- WHAT IS EXPECTED
The answer must be an exact reproduction of all the entries.

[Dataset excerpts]
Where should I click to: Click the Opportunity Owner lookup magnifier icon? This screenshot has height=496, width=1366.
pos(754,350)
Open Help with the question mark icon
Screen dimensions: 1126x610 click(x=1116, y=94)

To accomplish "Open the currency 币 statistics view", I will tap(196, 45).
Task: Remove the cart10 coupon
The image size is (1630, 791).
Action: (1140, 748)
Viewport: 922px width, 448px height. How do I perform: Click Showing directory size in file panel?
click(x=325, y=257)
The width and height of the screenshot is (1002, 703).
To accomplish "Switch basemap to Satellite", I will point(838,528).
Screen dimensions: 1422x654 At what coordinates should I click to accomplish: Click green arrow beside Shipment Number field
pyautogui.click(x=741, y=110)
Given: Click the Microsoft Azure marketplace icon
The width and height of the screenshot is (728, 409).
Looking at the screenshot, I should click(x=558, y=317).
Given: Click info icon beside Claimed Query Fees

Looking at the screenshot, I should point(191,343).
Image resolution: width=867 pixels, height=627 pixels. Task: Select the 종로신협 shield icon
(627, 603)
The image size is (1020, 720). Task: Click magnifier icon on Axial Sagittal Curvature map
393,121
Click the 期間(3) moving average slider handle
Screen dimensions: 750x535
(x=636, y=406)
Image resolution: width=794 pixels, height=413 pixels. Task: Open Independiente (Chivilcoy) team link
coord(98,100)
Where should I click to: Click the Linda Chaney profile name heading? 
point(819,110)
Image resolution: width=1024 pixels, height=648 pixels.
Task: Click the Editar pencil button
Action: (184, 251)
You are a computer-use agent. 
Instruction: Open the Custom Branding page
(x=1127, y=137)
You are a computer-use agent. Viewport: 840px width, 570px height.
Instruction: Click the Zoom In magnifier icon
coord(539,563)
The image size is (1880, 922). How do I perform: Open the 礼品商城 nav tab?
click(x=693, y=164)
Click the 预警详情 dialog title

- ANSWER AREA
Where should I click to: Click the Opportunity Owner lookup magnifier icon? This screenshot has height=496, width=1366.
pos(754,350)
Open Help with the question mark icon
Screen dimensions: 1126x610 click(x=1116, y=94)

To accomplish "Open the currency 币 statistics view", I will tap(196, 45).
Task: Remove the cart10 coupon
The image size is (1630, 791).
Action: (1140, 748)
Viewport: 922px width, 448px height. How do I perform: Click Showing directory size in file panel?
click(x=325, y=257)
The width and height of the screenshot is (1002, 703).
To accomplish "Switch basemap to Satellite", I will point(838,528).
Screen dimensions: 1422x654 At what coordinates should I click to accomplish: Click green arrow beside Shipment Number field
pyautogui.click(x=741, y=110)
Given: Click the Microsoft Azure marketplace icon
The width and height of the screenshot is (728, 409).
Looking at the screenshot, I should click(x=558, y=317).
Given: Click info icon beside Claimed Query Fees

Looking at the screenshot, I should point(191,343).
Image resolution: width=867 pixels, height=627 pixels. Task: Select the 종로신협 shield icon
(627, 603)
The image size is (1020, 720). Task: Click magnifier icon on Axial Sagittal Curvature map
393,121
Click the 期間(3) moving average slider handle
Screen dimensions: 750x535
(x=636, y=406)
Image resolution: width=794 pixels, height=413 pixels. Task: Open Independiente (Chivilcoy) team link
coord(98,100)
Where should I click to: Click the Linda Chaney profile name heading? 
point(819,110)
Image resolution: width=1024 pixels, height=648 pixels.
Task: Click the Editar pencil button
Action: (184, 251)
You are a computer-use agent. 
Instruction: Open the Custom Branding page
(x=1127, y=137)
You are a computer-use agent. Viewport: 840px width, 570px height.
Instruction: Click the Zoom In magnifier icon
coord(539,563)
The image size is (1880, 922). How do I perform: Open the 礼品商城 nav tab?
click(x=693, y=164)
Click the 预警详情 dialog title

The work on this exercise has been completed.